Crédito: Periódico «La República»

Como nobleza obliga, y pese a no tener nada de noble, deseo agradecer a Elisa Nájera, directora editorial de DiarioUP, por ofrecerme la posibilidad de escribir en este espacio.

Lo agradezco doblemente porque, además, ya me estaba oxidando. No podría ser de otra forma después de haberme pasado seis años redactando conferencias de prensa, prólogos, discursos, cartas, oficios y hasta pésames. Fue una época muy curiosa de mi vida pues, además de divertirme mucho, aprendí a escribir con corrección y a confiar en mis dotes para hacerlo. Pero como no hay alegría que dure cien años, lo que empezó siendo un reto emocionante terminó por convertise en una operación tan rutinaria y frustrante que decidí dejarla por la paz. Curiosamente, en todo ese tiempo sólo hubo una cosa que jamás cambió: el «síndrome de la hoja en blanco».

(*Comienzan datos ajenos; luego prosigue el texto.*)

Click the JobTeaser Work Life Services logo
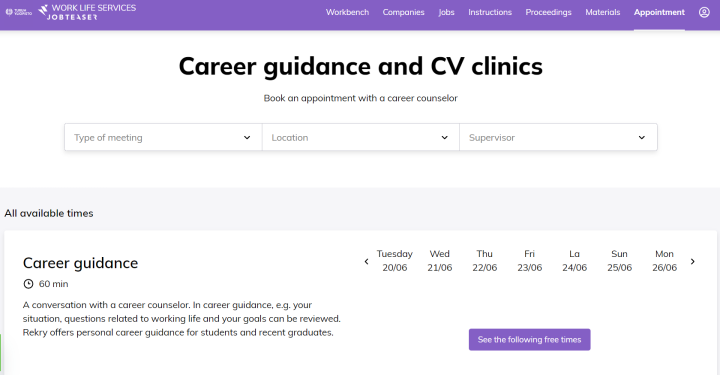 [87, 12]
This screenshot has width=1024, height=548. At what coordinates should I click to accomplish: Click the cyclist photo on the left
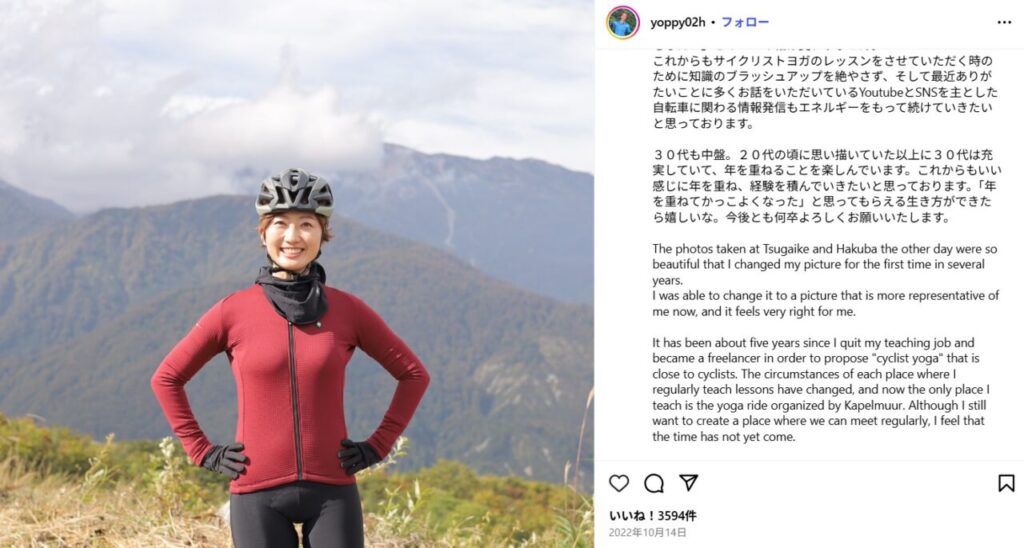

Al día de hoy lo sigo padeciendo. Y es que cada vez tengo delante de mí una hoja en blanco, me pongo mal. Aunque no tenga ojos, siento que me mira de manera retadora, como diciéndome «a ver que tonteras escribes en mí», y que cada vez que hago alguna corrección, su boca imaginaria me lanza una carcajada enjuiciadora y socarrona. Así que no me queda más opción que recurrir al recurso de decirme una y otra vez que un trozo de papel o una pantalla no van a poder conmigo hasta que consigo aburrirme o convencerme. Cuando ocurre lo segundo, entonces suelto la mano y empiezo a escribir sin parar ni mirar atrás.

Y es que las hojas en blanco son un problema mayúsculo al tiempo que un compromiso. Afirmo lo primero porque  su vacío nos intimida, más aún en un país como México donde los espacios, por muy pequeños que sean, nos causan tanto pánico que nos sentimos en la obligación de llenarlos como sea. Somos débiles es cierto, pero si tenemos un poco de sentido común sabremos que reconocerlo no es suficiente. Si vamos a llenar todos los vacíos del mundo, al menos debemos pensar con qué lo haremos. Aquí es donde entra el compromiso.

Si lo reflexionamos por un momento comprendemos que un papel prístino o una pantalla pálida nos confieren el poder de la creación, nos convierten en pequeños -tampoco hay que exagerar- demiurgos que tienen el poder de representar su entorno a través de la libertad, la palabra escrita y la imaginación. Casi nada, ¿verdad?

No me queda la menor duda de que el «síndrome de la hoja en blanco» es una muestra de los tiempos que vivimos. ¿Quién nos entiende? Siempre nos estamos quejando de que nos quieren limitar nuestra autonomía, de que no somos completamente libres para actuar y decidir y, curiosamente, cuando un pequeño pedazo de papel nos la ofrece, nos abrumamos tanto que nos quedamos pasmadotes.

Escribir duele y, por si fuera poco, demanda a uno un cierto gusto por el sufrimiento, pero hay que reconocer que también se trata de una de las actividades más divertidas y gratificantes que existen.